### [What you will do]
What follows is a set of entries; retype all of them exactly.

### [Data to process]
☆ ☆ ☆ ☆

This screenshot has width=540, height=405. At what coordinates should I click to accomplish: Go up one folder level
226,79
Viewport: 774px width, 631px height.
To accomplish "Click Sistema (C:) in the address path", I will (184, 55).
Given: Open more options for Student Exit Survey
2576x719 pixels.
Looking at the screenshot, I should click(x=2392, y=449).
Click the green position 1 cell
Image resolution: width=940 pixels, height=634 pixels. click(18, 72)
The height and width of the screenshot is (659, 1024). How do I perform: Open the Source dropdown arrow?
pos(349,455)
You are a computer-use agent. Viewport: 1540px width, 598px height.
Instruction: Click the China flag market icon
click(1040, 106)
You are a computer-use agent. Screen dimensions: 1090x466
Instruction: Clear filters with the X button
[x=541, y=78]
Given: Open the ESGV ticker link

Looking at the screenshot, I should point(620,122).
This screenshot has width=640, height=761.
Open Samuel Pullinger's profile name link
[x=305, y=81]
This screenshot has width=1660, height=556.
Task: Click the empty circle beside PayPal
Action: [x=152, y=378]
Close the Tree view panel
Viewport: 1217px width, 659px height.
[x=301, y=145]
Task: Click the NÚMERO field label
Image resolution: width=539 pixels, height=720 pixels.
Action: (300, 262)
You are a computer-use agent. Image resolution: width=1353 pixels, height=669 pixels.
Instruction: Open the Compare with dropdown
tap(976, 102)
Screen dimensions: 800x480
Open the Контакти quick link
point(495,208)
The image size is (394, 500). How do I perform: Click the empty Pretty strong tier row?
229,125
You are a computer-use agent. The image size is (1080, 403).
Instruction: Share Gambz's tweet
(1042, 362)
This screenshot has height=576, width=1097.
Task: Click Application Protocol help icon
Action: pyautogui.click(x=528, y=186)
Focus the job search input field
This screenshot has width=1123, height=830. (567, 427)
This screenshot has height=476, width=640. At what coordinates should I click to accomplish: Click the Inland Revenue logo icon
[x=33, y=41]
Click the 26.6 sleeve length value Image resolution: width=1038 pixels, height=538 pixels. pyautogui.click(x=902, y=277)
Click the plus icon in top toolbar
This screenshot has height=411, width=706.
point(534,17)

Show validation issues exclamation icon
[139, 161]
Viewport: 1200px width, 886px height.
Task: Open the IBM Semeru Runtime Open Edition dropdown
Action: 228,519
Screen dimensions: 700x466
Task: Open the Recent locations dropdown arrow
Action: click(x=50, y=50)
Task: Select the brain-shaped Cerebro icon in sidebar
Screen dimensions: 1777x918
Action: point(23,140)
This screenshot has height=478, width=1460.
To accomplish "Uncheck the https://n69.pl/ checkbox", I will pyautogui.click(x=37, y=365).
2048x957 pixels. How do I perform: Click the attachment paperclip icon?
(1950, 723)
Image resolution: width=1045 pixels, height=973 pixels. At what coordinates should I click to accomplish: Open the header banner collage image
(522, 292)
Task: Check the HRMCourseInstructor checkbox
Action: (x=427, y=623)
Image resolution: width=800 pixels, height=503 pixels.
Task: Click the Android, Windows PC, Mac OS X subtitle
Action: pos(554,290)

☆ ☆ ☆ ☆

### [Answer box]
This screenshot has width=540, height=405. At what coordinates should I click to accomplish: Go up one folder level
226,79
Viewport: 774px width, 631px height.
To accomplish "Click Sistema (C:) in the address path", I will (184, 55).
Given: Open more options for Student Exit Survey
2576x719 pixels.
Looking at the screenshot, I should click(x=2392, y=449).
Click the green position 1 cell
Image resolution: width=940 pixels, height=634 pixels. click(18, 72)
The height and width of the screenshot is (659, 1024). How do I perform: Open the Source dropdown arrow?
pos(349,455)
You are a computer-use agent. Viewport: 1540px width, 598px height.
Instruction: Click the China flag market icon
click(1040, 106)
You are a computer-use agent. Screen dimensions: 1090x466
Instruction: Clear filters with the X button
[x=541, y=78]
Given: Open the ESGV ticker link

Looking at the screenshot, I should point(620,122).
This screenshot has width=640, height=761.
Open Samuel Pullinger's profile name link
[x=305, y=81]
This screenshot has width=1660, height=556.
Task: Click the empty circle beside PayPal
Action: [x=152, y=378]
Close the Tree view panel
Viewport: 1217px width, 659px height.
[x=301, y=145]
Task: Click the NÚMERO field label
Image resolution: width=539 pixels, height=720 pixels.
Action: (300, 262)
You are a computer-use agent. Image resolution: width=1353 pixels, height=669 pixels.
Instruction: Open the Compare with dropdown
tap(976, 102)
Screen dimensions: 800x480
Open the Контакти quick link
point(495,208)
The image size is (394, 500). How do I perform: Click the empty Pretty strong tier row?
229,125
You are a computer-use agent. The image size is (1080, 403).
Instruction: Share Gambz's tweet
(1042, 362)
This screenshot has height=576, width=1097.
Task: Click Application Protocol help icon
Action: pyautogui.click(x=528, y=186)
Focus the job search input field
This screenshot has width=1123, height=830. (567, 427)
This screenshot has height=476, width=640. At what coordinates should I click to accomplish: Click the Inland Revenue logo icon
[x=33, y=41]
Click the 26.6 sleeve length value Image resolution: width=1038 pixels, height=538 pixels. pyautogui.click(x=902, y=277)
Click the plus icon in top toolbar
This screenshot has height=411, width=706.
point(534,17)

Show validation issues exclamation icon
[139, 161]
Viewport: 1200px width, 886px height.
Task: Open the IBM Semeru Runtime Open Edition dropdown
Action: 228,519
Screen dimensions: 700x466
Task: Open the Recent locations dropdown arrow
Action: click(x=50, y=50)
Task: Select the brain-shaped Cerebro icon in sidebar
Screen dimensions: 1777x918
Action: point(23,140)
This screenshot has height=478, width=1460.
To accomplish "Uncheck the https://n69.pl/ checkbox", I will pyautogui.click(x=37, y=365).
2048x957 pixels. How do I perform: Click the attachment paperclip icon?
(1950, 723)
Image resolution: width=1045 pixels, height=973 pixels. At what coordinates should I click to accomplish: Open the header banner collage image
(522, 292)
Task: Check the HRMCourseInstructor checkbox
Action: (x=427, y=623)
Image resolution: width=800 pixels, height=503 pixels.
Task: Click the Android, Windows PC, Mac OS X subtitle
Action: pos(554,290)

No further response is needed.